-------- Extracted data --------

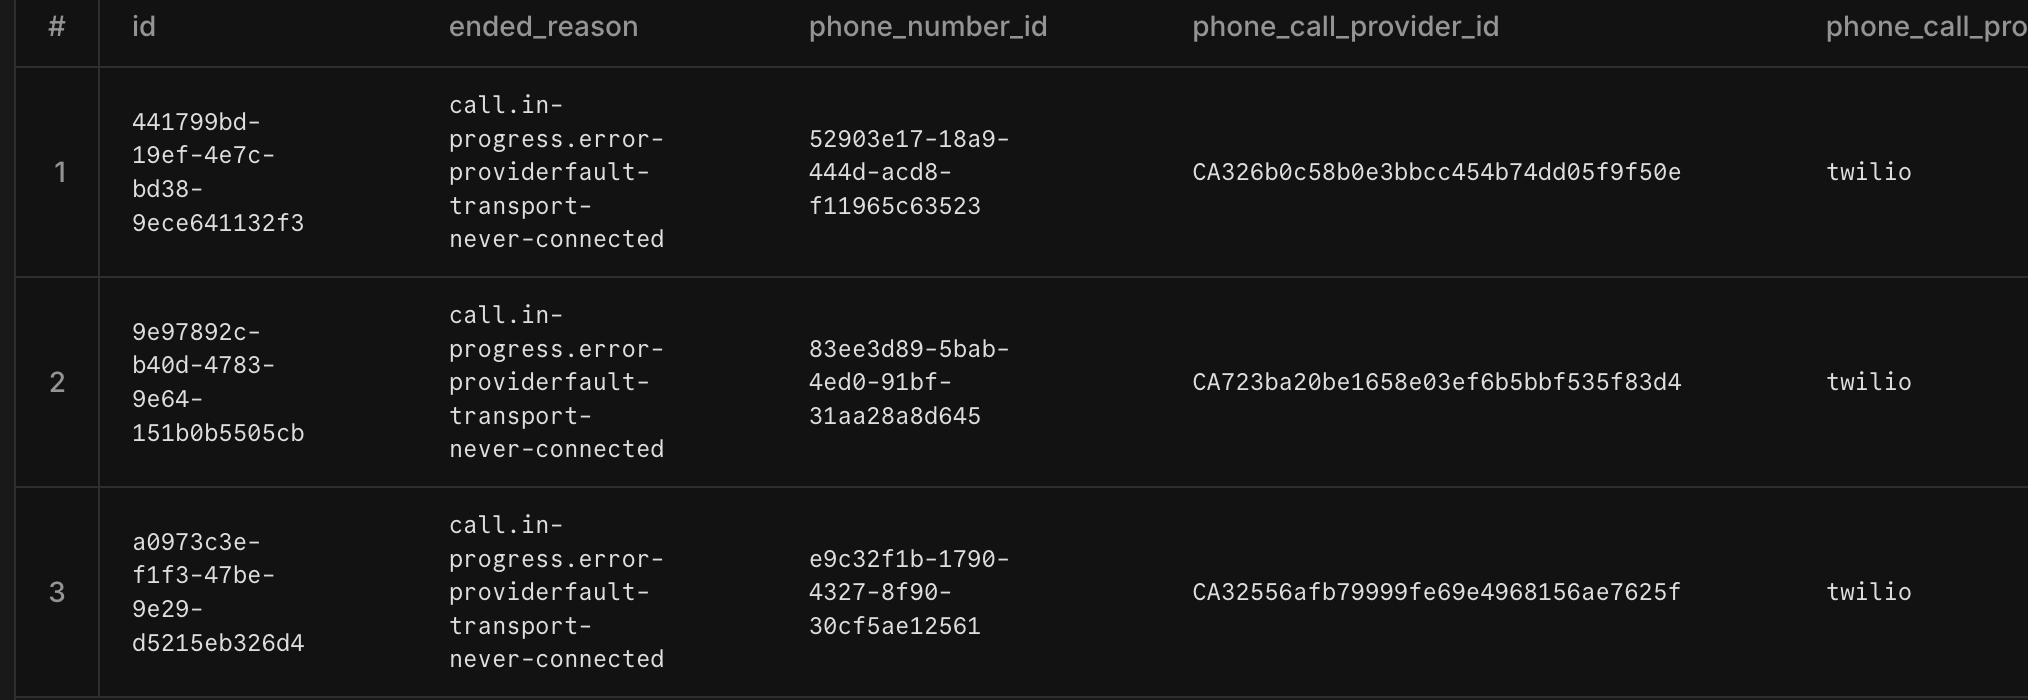Click id cell starting with 9e97892c

(x=218, y=382)
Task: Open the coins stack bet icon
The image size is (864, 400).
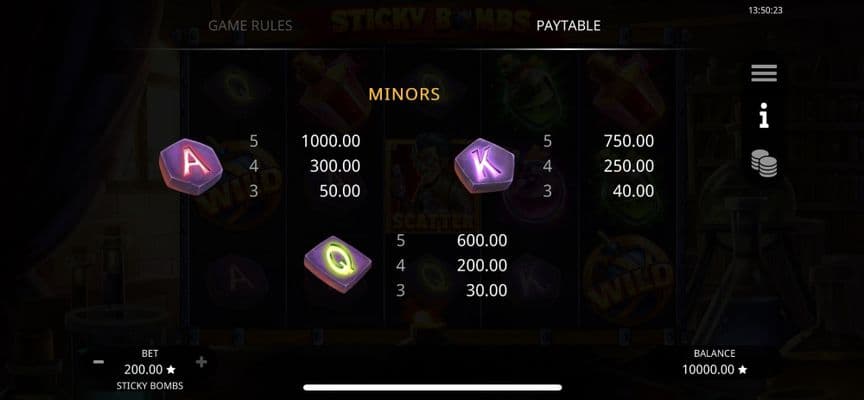Action: [x=764, y=164]
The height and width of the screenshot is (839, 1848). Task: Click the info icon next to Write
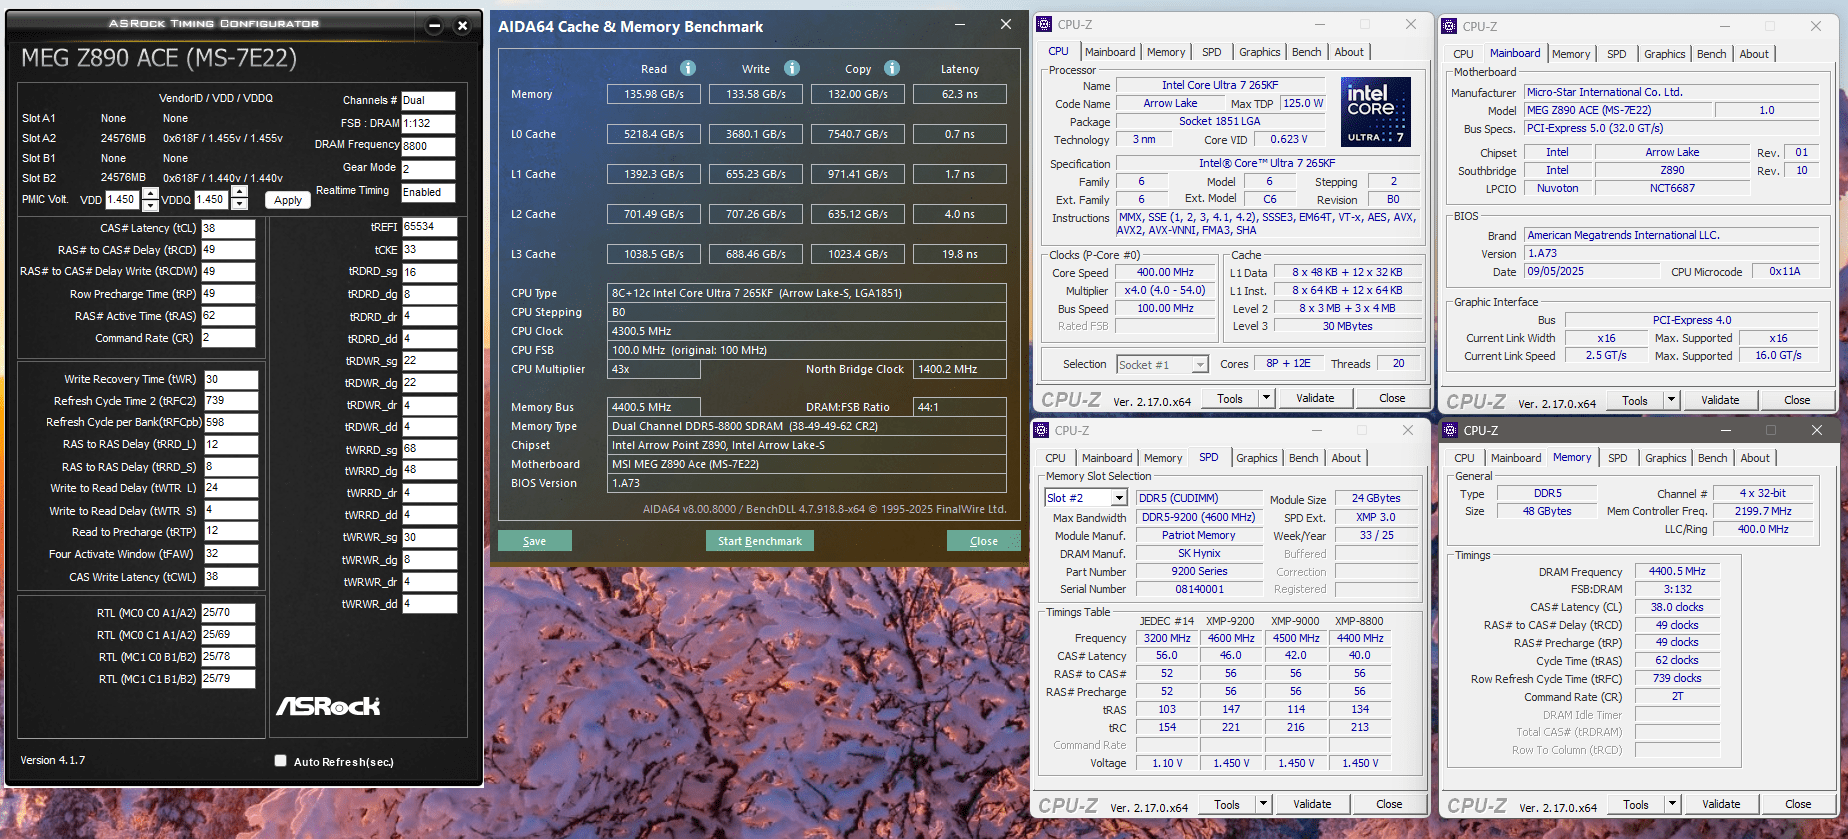coord(792,68)
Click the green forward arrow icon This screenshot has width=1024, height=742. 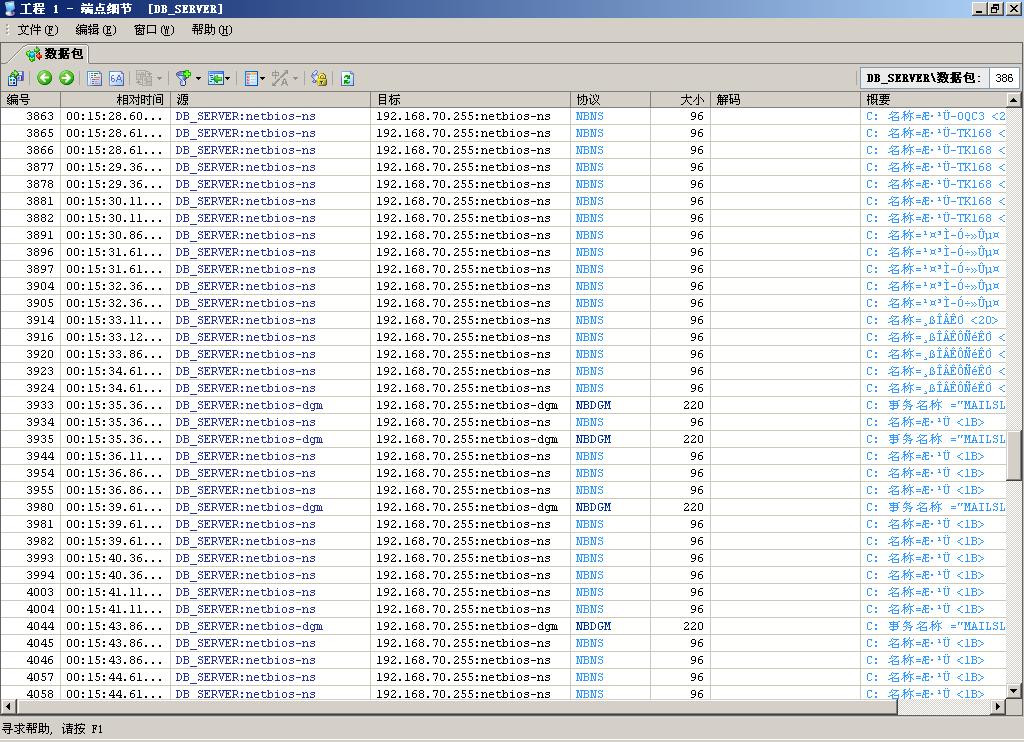(66, 78)
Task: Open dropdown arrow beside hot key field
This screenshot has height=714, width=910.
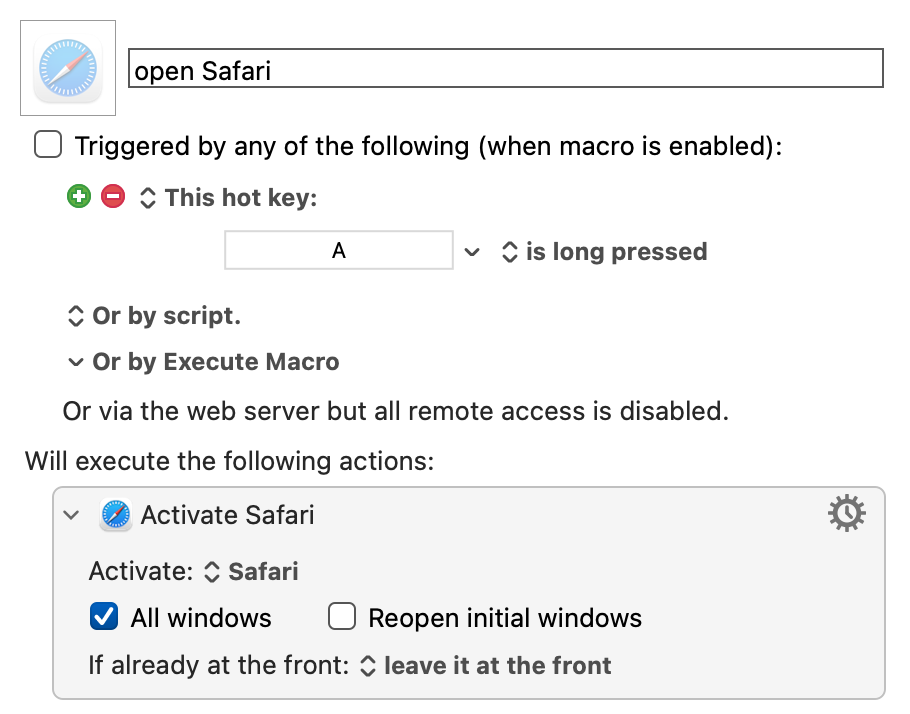Action: (472, 252)
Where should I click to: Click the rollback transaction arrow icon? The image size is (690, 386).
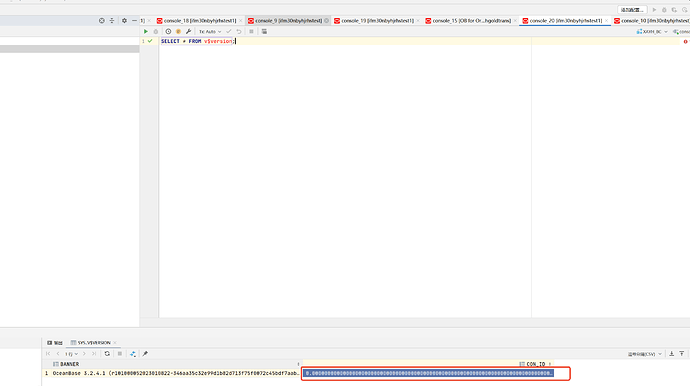click(239, 32)
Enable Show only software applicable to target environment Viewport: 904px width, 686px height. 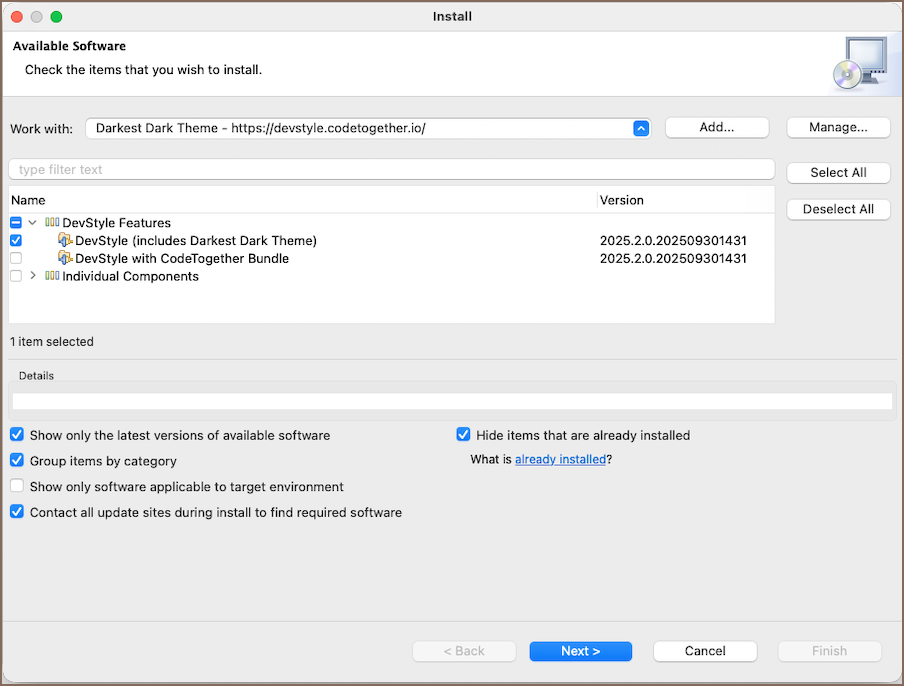17,487
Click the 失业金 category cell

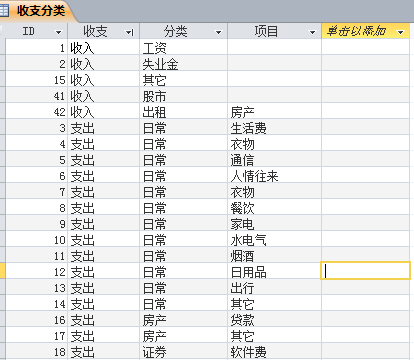[x=184, y=63]

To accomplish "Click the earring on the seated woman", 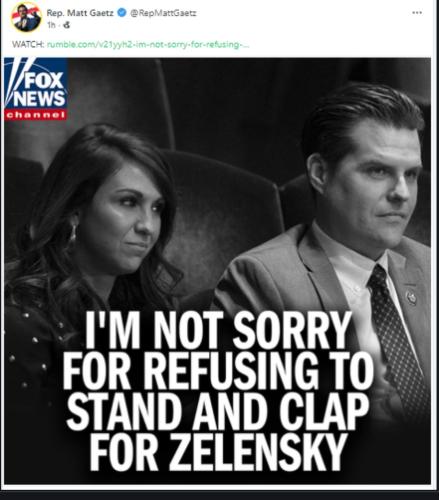I will 72,233.
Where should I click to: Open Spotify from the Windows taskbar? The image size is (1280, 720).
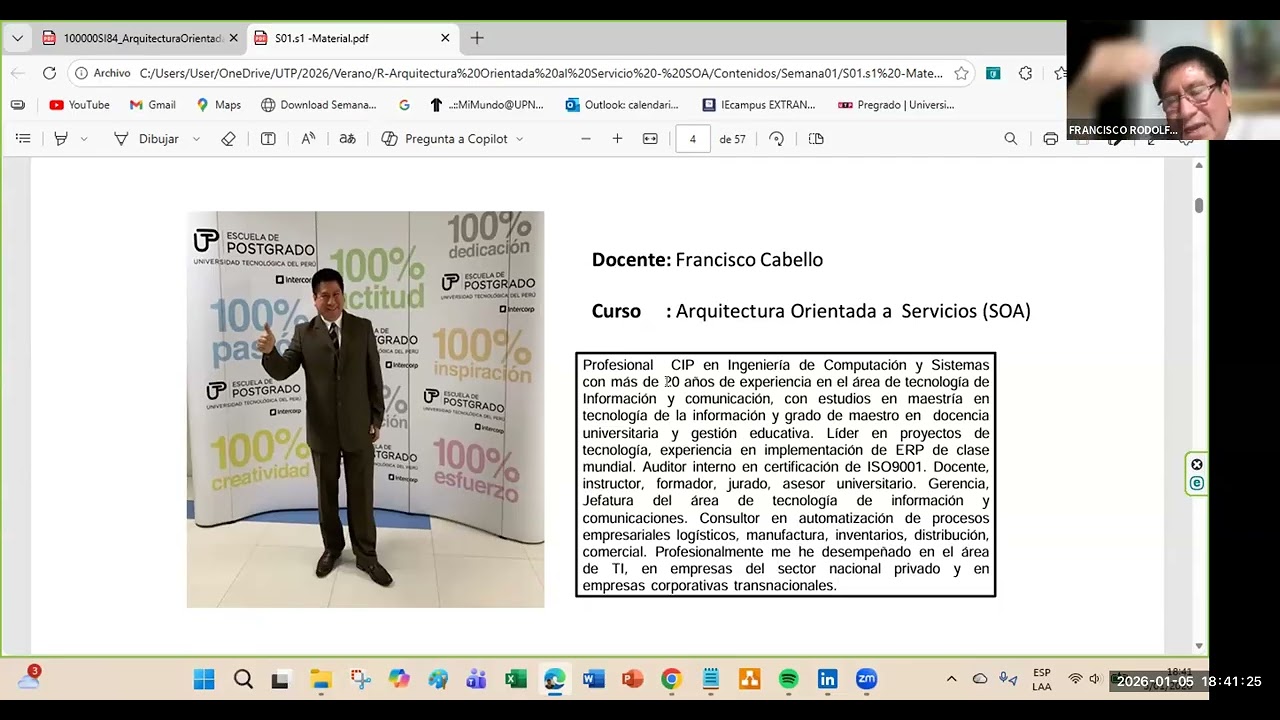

--------

(What is required)
Among the entries above, determine how many lines contain "Open", then output only that number.

(Answer below)
3